§ **YOUR OBJECTIVE**
Return exactly the lines below, starting with the one that has "ITINÉRAIRE (1107, 2197)" and going on through the one that has "Plaquette, tarifs et horaires (82, 1945)".

::: DATA LISTING

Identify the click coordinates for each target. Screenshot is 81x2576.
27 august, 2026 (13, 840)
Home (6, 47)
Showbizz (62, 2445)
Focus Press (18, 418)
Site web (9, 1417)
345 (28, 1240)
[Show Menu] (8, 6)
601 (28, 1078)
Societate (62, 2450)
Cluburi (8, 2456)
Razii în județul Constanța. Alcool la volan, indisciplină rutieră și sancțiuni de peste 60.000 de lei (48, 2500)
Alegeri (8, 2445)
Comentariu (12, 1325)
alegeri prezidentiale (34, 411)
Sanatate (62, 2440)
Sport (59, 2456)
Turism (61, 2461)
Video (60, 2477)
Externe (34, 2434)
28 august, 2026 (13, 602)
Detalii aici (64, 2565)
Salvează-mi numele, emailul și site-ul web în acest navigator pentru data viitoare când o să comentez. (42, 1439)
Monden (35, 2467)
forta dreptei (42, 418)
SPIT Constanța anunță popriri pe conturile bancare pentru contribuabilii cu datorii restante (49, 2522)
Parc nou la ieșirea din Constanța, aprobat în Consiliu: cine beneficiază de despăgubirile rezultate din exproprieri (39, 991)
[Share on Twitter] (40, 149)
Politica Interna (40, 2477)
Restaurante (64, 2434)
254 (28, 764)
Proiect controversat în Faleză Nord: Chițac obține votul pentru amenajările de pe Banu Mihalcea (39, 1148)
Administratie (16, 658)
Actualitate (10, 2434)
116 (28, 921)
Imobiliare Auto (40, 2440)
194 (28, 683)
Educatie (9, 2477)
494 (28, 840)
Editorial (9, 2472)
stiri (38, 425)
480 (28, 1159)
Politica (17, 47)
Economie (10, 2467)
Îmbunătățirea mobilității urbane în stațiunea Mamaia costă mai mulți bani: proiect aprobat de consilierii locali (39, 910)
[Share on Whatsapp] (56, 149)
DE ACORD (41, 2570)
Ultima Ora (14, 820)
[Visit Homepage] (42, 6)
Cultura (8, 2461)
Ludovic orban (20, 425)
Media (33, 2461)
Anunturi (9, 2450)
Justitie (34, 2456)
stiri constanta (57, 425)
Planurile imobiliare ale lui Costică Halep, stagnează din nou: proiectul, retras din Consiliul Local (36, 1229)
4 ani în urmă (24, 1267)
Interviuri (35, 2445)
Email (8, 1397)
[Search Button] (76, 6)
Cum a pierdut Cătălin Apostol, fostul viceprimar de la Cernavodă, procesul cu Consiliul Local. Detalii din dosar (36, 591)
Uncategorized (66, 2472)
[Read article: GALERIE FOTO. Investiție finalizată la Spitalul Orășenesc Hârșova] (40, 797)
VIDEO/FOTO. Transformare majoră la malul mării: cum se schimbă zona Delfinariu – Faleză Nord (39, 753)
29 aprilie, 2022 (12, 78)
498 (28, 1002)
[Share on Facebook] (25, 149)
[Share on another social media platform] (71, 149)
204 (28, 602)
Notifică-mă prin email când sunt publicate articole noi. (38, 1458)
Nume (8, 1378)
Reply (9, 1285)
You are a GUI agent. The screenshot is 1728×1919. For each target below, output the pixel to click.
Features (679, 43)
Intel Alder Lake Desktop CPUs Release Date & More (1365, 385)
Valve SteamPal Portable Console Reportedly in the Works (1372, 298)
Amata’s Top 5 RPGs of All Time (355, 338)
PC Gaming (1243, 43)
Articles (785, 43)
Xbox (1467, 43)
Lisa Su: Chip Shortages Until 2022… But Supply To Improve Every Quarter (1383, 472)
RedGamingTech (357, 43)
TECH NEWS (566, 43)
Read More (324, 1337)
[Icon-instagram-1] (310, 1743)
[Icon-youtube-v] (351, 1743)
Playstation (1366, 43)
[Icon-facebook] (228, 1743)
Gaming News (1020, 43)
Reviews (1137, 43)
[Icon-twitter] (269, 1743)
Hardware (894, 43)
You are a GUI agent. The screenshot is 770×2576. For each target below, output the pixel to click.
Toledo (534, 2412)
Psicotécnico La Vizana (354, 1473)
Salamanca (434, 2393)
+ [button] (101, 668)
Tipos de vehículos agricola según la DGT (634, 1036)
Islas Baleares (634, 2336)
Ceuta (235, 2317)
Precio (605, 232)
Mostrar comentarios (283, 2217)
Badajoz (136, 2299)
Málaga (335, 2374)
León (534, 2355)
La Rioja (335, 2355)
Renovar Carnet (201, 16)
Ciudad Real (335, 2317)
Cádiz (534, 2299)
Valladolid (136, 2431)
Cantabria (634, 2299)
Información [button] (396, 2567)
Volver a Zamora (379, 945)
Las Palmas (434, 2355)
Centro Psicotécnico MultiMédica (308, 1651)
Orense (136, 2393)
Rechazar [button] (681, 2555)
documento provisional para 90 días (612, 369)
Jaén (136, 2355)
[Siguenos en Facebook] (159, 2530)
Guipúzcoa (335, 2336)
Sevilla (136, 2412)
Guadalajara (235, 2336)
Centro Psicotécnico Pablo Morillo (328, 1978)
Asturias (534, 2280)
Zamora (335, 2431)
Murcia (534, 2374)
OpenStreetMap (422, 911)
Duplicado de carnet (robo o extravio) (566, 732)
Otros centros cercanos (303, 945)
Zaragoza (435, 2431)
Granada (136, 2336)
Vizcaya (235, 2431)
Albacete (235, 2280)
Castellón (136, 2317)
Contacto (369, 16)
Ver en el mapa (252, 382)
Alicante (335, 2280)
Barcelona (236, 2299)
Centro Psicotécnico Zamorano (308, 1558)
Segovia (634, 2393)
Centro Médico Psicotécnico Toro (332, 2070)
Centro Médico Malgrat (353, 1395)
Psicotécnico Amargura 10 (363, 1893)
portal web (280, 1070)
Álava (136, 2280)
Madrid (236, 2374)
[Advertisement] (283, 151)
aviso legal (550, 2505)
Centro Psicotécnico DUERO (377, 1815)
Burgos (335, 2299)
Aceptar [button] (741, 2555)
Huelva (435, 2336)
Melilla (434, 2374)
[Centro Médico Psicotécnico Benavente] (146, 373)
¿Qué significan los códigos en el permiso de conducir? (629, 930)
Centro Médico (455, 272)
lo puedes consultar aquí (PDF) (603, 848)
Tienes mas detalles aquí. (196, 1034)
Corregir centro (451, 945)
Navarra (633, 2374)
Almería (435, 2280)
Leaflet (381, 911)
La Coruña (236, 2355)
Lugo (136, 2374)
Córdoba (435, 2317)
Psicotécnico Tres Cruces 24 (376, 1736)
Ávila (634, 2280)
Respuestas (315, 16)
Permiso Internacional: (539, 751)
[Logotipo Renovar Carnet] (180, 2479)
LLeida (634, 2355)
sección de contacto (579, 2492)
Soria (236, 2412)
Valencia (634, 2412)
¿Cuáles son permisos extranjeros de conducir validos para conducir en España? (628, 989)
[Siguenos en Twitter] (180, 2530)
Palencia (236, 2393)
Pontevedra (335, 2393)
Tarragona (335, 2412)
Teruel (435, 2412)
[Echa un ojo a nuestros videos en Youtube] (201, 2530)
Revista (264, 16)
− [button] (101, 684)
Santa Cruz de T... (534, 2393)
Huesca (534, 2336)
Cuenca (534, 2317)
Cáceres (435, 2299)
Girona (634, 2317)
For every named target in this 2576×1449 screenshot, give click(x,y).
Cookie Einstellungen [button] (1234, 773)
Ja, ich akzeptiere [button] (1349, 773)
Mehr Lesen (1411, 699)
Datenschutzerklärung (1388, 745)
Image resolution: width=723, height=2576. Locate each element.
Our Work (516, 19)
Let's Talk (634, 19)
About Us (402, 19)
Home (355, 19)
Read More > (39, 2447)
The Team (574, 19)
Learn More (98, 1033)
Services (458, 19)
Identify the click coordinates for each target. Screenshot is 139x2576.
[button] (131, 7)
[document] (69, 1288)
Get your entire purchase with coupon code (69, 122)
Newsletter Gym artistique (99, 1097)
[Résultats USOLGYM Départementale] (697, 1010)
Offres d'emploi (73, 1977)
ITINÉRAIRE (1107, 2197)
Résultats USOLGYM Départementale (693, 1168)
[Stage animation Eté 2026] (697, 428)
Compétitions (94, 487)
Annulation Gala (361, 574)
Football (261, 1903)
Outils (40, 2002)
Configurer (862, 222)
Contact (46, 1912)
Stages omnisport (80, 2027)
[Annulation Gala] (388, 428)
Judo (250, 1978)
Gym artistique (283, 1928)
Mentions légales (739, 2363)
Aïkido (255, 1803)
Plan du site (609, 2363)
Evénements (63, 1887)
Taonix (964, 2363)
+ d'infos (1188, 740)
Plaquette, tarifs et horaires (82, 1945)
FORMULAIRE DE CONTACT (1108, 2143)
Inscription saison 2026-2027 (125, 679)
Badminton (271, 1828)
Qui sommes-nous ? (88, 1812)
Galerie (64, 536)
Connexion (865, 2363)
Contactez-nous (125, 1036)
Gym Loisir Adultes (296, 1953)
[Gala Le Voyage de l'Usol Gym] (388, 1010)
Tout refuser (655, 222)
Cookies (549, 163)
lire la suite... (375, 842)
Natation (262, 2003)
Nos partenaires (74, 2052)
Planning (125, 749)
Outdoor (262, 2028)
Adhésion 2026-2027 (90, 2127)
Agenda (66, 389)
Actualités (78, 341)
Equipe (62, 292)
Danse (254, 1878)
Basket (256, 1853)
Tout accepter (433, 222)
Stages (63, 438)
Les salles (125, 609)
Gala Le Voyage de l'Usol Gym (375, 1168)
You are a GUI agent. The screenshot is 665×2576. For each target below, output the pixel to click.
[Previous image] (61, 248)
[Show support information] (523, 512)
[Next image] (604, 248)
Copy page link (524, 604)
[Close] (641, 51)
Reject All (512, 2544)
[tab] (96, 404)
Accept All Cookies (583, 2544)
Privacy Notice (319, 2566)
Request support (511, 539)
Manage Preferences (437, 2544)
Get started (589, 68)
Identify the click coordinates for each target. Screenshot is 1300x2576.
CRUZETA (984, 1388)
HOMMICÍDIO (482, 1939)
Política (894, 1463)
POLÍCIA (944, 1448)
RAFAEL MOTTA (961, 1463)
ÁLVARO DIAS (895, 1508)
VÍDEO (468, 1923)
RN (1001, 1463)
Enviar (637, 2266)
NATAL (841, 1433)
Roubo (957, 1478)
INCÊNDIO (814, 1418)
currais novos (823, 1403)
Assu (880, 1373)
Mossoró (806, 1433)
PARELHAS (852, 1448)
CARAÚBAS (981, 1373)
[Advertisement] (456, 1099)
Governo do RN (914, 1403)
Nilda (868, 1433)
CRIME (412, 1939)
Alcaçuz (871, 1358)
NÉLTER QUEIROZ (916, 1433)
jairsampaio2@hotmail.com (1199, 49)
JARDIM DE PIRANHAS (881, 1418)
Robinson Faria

::::::

§ **EXERCISE SOLUTION**
ITINÉRAIRE (1107, 2197)
Résultats USOLGYM Départementale (693, 1168)
[Stage animation Eté 2026] (697, 428)
Compétitions (94, 487)
Annulation Gala (361, 574)
Football (261, 1903)
Outils (40, 2002)
Configurer (862, 222)
Contact (46, 1912)
Stages omnisport (80, 2027)
[Annulation Gala] (388, 428)
Judo (250, 1978)
Gym artistique (283, 1928)
Mentions légales (739, 2363)
Aïkido (255, 1803)
Plan du site (609, 2363)
Evénements (63, 1887)
Taonix (964, 2363)
+ d'infos (1188, 740)
Plaquette, tarifs et horaires (82, 1945)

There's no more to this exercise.